Gerade die Militärpolizei (PM) ist für ihre Brutalität bekannt und erlangte vor allem unrühmliche Berühmtheit durch Gewaltexzesse und Massaker, wie zum Beispiel im Jahr 1992 als Polizisten 111 Gefangene im Gefängnis von Carandiru in São Paulo exekutierten, oder im Jahre 1996 als Militärpolizisten 19 Teilnehmer einer Landlosen-Demonstration im Amazonasgebiet beim sogenannten Massaker von Eldorado dos Carajás erschossen.
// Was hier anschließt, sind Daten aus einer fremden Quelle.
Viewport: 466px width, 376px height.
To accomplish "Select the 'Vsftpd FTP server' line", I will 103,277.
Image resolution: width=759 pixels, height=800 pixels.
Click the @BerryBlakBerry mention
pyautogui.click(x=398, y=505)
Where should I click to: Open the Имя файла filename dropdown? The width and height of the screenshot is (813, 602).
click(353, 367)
Der Jura-Professor Túlio Vianna der Föderalen Universität von Minas Gerais (UFMG) bekräftigte am Montag bei einem öffentlichen Vortrag vor dem Museum der Modernen Kunst in São Paulo die Kritik am brasilianischen Polizeisystem: "Das Problem des Militarismus ist, dass er in seiner Logik Soldaten für den Krieg ausbildet. Die Logik eines Militärs ist es, einen Feind zu haben, den es zu besiegen gilt und um das zu erreichen, alles tun um diesen Feind auszulöschen". Weiter führte Vianna aus: "Jetzt ist der richtige Zeitpunkt, die Demilitarisierung auf die Tagesordnung zu setzen. Die Militärpolizei war immer gewalttätig, immer gewalttätig gegen die Armen."
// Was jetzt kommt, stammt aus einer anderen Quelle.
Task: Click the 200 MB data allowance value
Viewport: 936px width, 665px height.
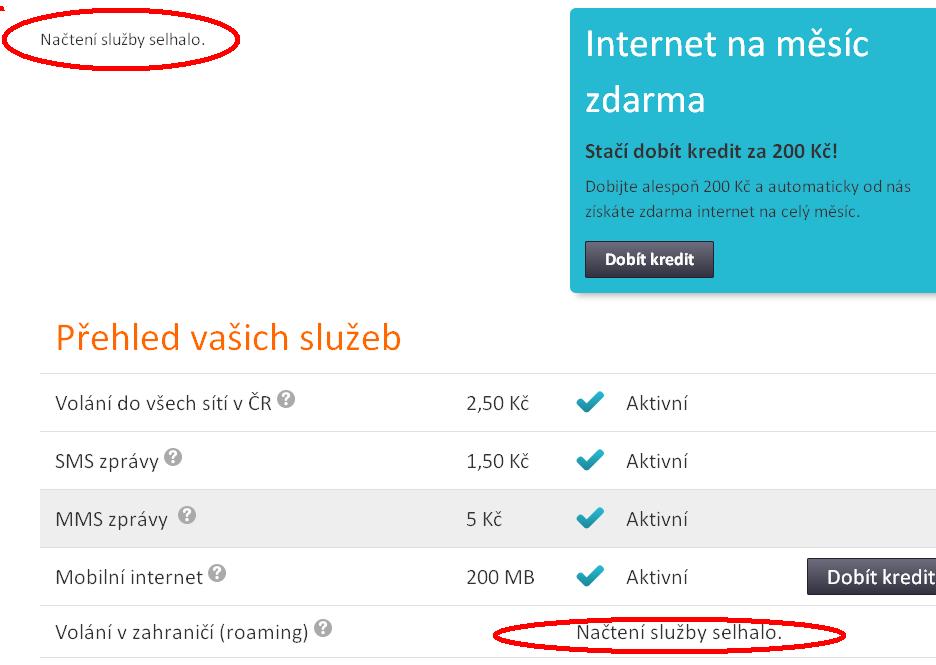Action: pyautogui.click(x=500, y=577)
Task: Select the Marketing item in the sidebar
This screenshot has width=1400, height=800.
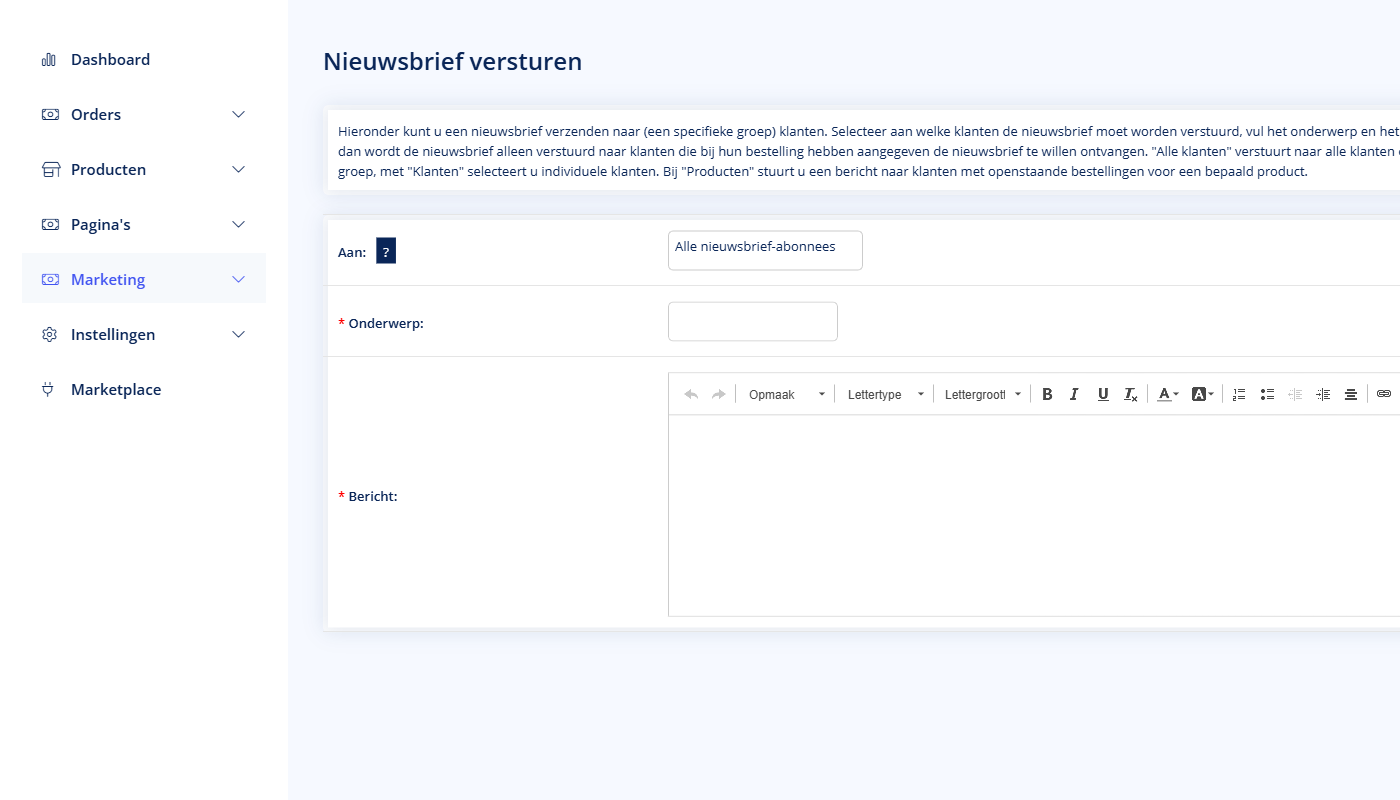Action: [107, 279]
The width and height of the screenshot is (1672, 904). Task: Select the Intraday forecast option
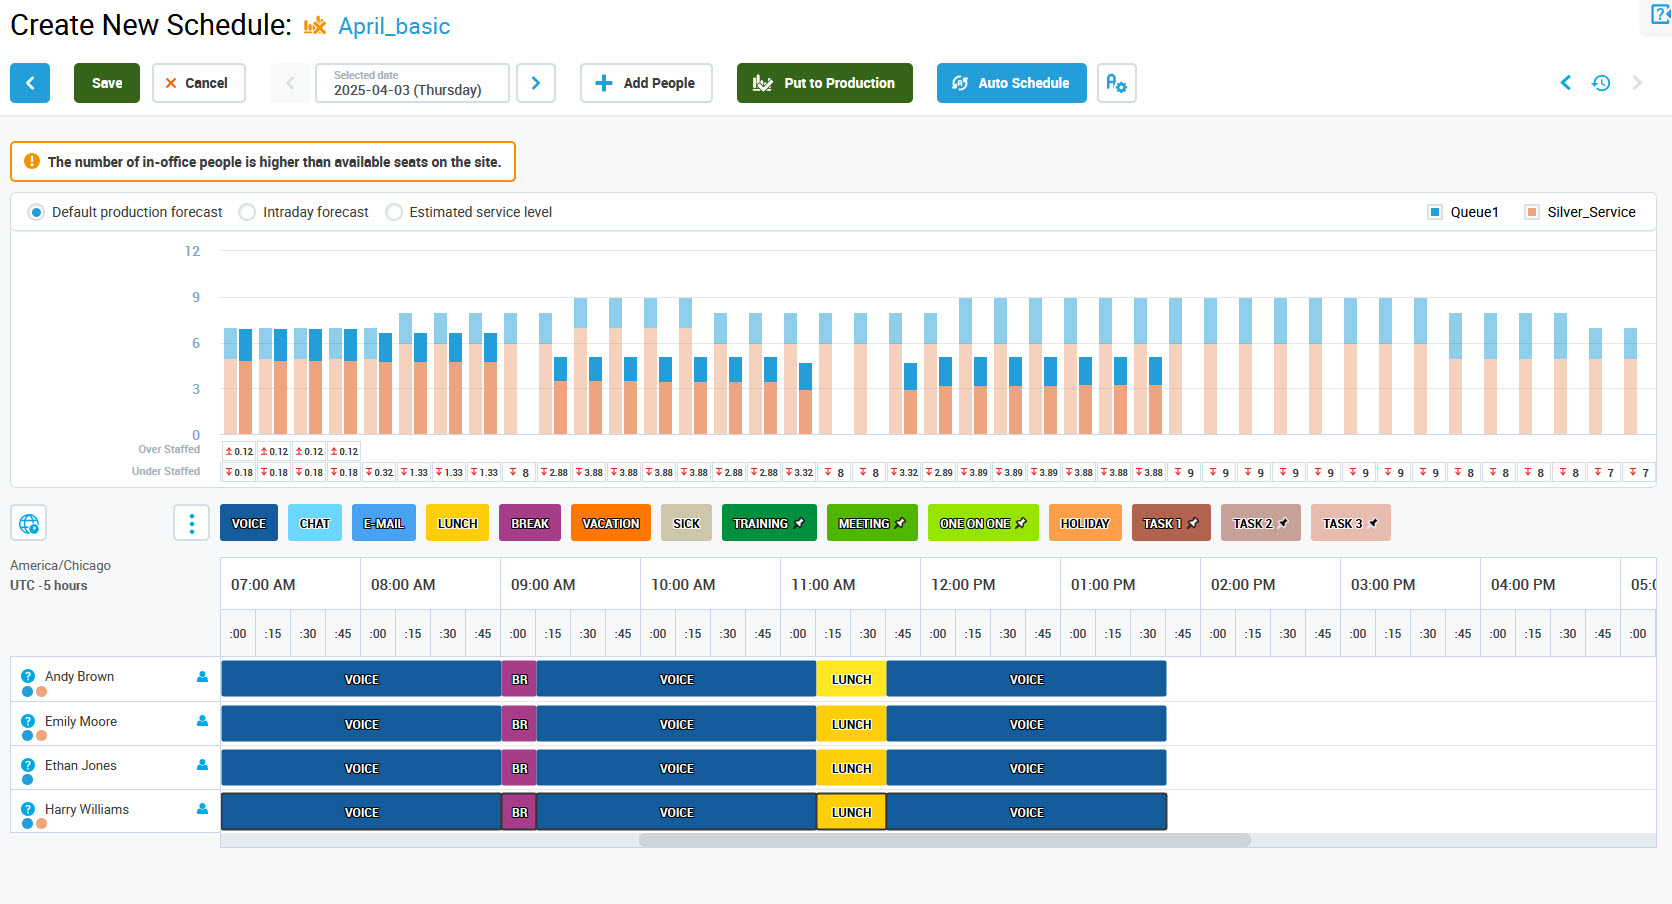[247, 212]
Soziale Bewegungen und Stadtteilorganisationen beklagen seit Jahren die Gewalt von Polizei und Spezialkräften gegen die ärmsten Bevölkerungsschichten. Erst am 24. Juni dieses Jahres wurden in Rio zehn Bewohner des Armenviertels Nova Holanda von Einsatzkräften der Spezialeinheit BOPE erschossen. Diese Woche zogen über 5.000 Menschen durch den Stadtteil, um der Toten des Massakers im Stadtteil Maré zu gedenken und gegen die unverhältnismäßigen Polizeieinsätze in Rio de Janeiros Peripherie zu demonstrieren. Menschenrechtsgruppen kritisieren, dass es in den Medien einen Aufschrei über die Gummigeschosse der Militärpolizei auf die Demonstrationen gegeben habe, die überwiegend von Angehörigen der brasilianischen Mittelschicht besucht wurden, während die Verwendung scharfer Munition in den Favelas von den gleichen Medien weitaus weniger kritisch betrachtet wird.

Schon im letzten Jahr hatte der Menschenrechtsrat der UNO Brasilien empfohlen, die Militärpolizei aufzulösen. Nachdem nun Bilder von schwer verletzen Demonstranten und Gewaltexzessen der Militärpolizei um die Welt gehen, wächst der politische Druck weiter. Auch die Nationale Menschenrechtsrechtskommission (CNDH) der brasilianischen Anwaltsvereininung unterstützt die Demilitarisierung der Polizei. "Die Gewalt der Polizei ist ein Erbe der Diktatur und die Militärpolizei hat noch nicht gelernt, mit der Demokratie zusammenzuleben", sagte Wadih Damous, Präsident der Vereinigung.